Why This Pattern Sticks
The training corpus is saturated with cors() and no options. Stack Overflow answers, official quick-start docs, every "build a REST API in 10 minutes" post. All written for localhost, where wildcard is harmless.
The AI learned the pattern without the annotation that says "this is fine for dev, not for prod." When you prompt it to add CORS support, it matches that to the most common example it knows. It doesn't know your frontend runs on a specific domain. It doesn't know you're about to wire up auth.

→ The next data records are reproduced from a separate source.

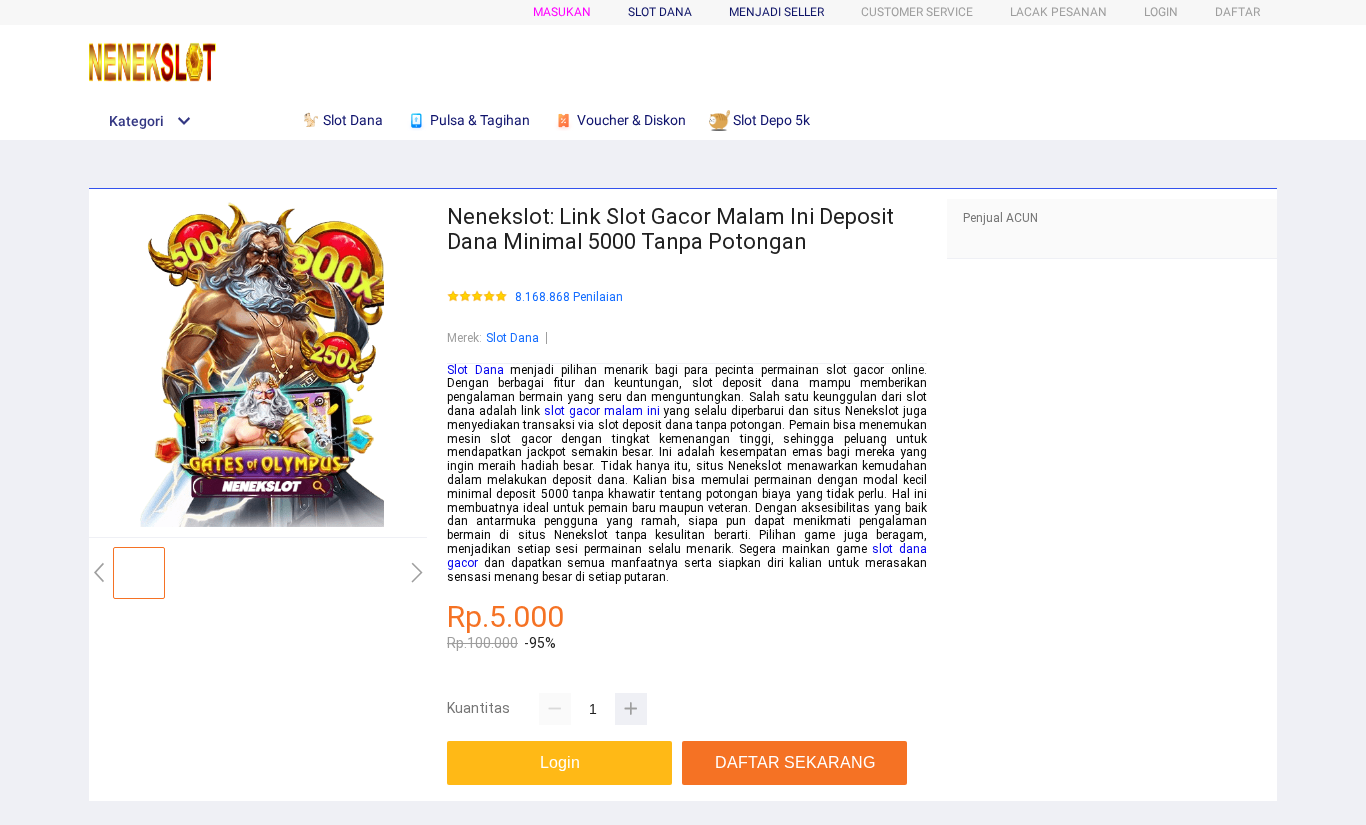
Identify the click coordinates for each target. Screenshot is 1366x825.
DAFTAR (1237, 12)
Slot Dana (512, 338)
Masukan (562, 12)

The fix is simple. The problem is nobody asks for it in the prompt.
The Fix
For Express, swap the wildcard for an explicit list:
const allowedOrigins = [
'https://yourapp.com',
'https://staging.yourapp.com',
process.env.NODE_ENV === 'development' ? 'http://localhost:3000' : null
].filter(Boolean);
app.use(cors({
origin: (origin, callback) => {
if (!origin || allowedOrigins.includes(origin)) {
callback(null, true);
} else {
callback(new Error('Not allowed by CORS'));
}
},
credentials: true
}));
For FastAPI:
origins = [
"https://yourapp.com",
"https://staging.yourapp.com",
]
app.add_middleware(
CORSMiddleware,
allow_origins=origins,
allow_credentials=True,
allow_methods=["GET", "POST", "PUT", "DELETE"],
allow_headers=["Authorization", "Content-Type"],
)
Pull the origins from an environment variable. One ALLOWED_ORIGINS env var, comma-separated, parsed at startup. Staging and production stay separate without touching code.
Two more things to check while you're in there: preflight handling and Access-Control-Allow-Methods. AI-generated code often sets that to * in custom middleware too. Explicit method lists take 30 seconds.
If you're running a genuinely public API with no auth -- open data endpoints, public webhooks -- wildcard is fine and correct. The problem is specifically when wildcard meets user-specific data and auth.
I've been running SafeWeave for this. It hooks into Cursor and Claude Code as an MCP server and flags CORS misconfigurations before I move on. That said, even a basic pre-commit hook with semgrep and a CORS rule will catch most of what's in this post. The important thing is catching it early, whatever tool you use.